Após três dias de discussões, onde todos colocaram os seus prós e contras a mudança, os Panará oficialmente reafirmaram sua decisão soberana e majoritária de retomar ao seu antigo território, marcando outra expedição à nova aldeia ainda no mês chuvoso de fevereiro , para acelerar os trabalhos de conclusão de sua infra-estrutura. Nesta expedição, pretendem levar um efetivo maior de homens , aproveitando a melhor navegabilidade do rio Iriri, que dá acesso ao local, neste período chuvoso.
Este posicionamento dos Panará frente às demais tribos e a sociedade nacional revela a evolução de sua reafirmação étnica , após vinte anos de sua transferência, período marcado por um penoso processo de reconstrução social e posição desconfortável no contexto político interno do PIX.

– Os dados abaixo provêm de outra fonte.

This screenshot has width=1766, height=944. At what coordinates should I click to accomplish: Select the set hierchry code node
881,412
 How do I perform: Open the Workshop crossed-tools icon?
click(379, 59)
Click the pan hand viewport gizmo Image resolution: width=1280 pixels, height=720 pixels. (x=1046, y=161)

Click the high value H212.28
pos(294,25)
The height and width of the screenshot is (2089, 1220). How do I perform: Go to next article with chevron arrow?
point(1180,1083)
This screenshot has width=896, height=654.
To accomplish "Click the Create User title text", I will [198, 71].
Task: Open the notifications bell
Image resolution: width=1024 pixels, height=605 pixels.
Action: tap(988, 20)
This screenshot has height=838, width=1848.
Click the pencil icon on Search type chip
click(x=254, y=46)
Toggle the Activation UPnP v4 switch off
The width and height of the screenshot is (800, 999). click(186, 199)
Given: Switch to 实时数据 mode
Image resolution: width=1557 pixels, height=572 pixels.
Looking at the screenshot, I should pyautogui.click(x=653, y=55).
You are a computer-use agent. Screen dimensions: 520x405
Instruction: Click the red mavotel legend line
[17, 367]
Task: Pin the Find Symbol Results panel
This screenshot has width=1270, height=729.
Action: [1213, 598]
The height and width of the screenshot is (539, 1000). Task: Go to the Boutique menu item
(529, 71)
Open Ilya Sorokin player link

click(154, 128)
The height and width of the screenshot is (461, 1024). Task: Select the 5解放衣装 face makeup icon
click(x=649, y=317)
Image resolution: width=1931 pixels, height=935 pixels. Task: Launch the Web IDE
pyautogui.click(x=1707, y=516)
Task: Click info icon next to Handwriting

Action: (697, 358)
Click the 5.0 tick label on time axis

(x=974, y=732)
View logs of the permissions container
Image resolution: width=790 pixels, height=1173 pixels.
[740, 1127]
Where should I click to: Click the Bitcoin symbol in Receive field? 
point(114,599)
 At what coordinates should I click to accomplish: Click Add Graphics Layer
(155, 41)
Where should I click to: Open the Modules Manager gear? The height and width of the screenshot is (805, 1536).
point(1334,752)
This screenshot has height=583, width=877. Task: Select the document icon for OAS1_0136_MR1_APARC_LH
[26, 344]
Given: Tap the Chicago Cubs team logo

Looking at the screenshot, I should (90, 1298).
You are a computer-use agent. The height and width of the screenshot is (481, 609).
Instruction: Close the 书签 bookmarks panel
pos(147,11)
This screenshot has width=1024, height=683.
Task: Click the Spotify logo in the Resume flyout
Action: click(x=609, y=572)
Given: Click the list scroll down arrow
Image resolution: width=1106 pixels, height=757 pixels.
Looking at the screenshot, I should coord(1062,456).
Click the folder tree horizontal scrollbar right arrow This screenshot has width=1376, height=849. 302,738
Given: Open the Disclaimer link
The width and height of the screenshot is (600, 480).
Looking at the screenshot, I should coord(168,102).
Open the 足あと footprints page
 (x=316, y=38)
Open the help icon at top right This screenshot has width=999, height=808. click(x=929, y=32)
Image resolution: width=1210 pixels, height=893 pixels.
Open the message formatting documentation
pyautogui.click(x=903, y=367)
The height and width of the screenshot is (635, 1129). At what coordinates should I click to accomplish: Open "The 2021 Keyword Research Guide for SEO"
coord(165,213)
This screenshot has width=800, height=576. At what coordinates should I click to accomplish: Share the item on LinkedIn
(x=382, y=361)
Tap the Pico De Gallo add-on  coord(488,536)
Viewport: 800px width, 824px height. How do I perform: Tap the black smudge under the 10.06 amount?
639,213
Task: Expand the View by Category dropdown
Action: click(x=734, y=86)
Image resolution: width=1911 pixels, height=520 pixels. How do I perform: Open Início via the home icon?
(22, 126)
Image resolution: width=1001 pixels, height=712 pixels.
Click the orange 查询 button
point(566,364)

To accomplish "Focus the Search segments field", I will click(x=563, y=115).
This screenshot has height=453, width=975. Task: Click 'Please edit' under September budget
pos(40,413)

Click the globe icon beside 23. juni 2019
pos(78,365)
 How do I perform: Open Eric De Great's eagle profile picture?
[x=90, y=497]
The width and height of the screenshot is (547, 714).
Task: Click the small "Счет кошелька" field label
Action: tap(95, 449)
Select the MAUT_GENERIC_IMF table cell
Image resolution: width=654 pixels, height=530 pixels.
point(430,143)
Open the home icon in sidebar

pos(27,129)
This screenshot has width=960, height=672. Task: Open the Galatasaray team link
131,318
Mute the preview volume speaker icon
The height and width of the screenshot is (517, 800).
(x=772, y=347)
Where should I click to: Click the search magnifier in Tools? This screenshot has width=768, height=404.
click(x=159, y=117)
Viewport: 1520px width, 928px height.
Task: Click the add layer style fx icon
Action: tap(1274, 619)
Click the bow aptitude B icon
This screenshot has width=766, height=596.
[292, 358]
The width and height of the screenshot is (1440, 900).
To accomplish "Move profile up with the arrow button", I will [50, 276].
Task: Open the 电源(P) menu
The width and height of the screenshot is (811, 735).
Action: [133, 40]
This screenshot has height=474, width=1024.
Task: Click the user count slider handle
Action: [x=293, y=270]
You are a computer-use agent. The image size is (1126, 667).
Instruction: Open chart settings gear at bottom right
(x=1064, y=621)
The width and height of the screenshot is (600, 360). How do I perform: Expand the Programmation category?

Encaminhamento administrativo
Este aspecto é fundamental para a AVA, pois garante o embasamento legal para as aspirações e ações dos Panará, uma vez tratar-se de matéria polêmica, e a região muito conturbada.
A FUNAI publicou no Diário Oficial da União, de 14.12.94, portaria de seu Presidente apresentando as conclusões do grupo de trabalho criado para realizar a identificação do território reivindicado pelos Panará. Deste modo, foi iniciado o longo trâmite burocrático que toda terra indígena deve percorrer até seu reconhecimento oficial e definitivo pelo Estado Brasileiro com a homologação da demarcação pelo Presidente da República. O território Panará identificado, com 488.000 ha remanescentes de sua imensa área original, foi encaminhado para o Ministério da Justiça para a ,provação da delimitação e autorização para a demarcação física, primeiros passos do reconhecimento oficial.
Um fato crucial que advém deste novo status é a -possibilidade da comunidade requerer à FUNAI, Polícia Federal, Ministério Público Federal, entre outros órgãos, proteção e assistência em seu processo de retorno ao seu antigo território, pondo fim a vinte anos de exílio forçado.
Nova ação judicial
Em 19.12.94, a comunidade Panará, através de procuração outorgada ao Núcleo de Direitos Indígenas, entrou com nova Ação Judicial na 7 Vara da Justiça Federal em Brasília contra a União Federal, desta vez requerendo indenização em dinheiro para os danos materiais e morais sofridos em todos estes anos de remoção e exílio forçado no PIX. Na estratégia jurídica de apoio às reivindicações dos Panará,a Ação Declaratória contra a União Federal, a Funai e o Incra para recuperação da porção preservada de seu território, iniciada em agosto / 94, deveria preceder a de reparação de perdas e danos, tanto devido às invasões e à reação dos grileiros de terras da região, como para ter prioridade sobre qualquer outra ação movida pela União ou particulares relacionada com o território dos Panará. Isto vale dizer que outras ações subseqüentes devem ser anexadas à ação movida pelos Panará, que será sempre a primeira referência nesta causa junto a Justiça Federal.
Finalizada as medidas iniciais na Justiça Federal e na Funai /Ministério da Justiça, o projeto entra em nova fase, em que a campanha de divulgação junto a opinião pública nacional e internacional será crucial para o sucesso das iniciativas dos Panará em campo e dos processos administrativos e judiciais.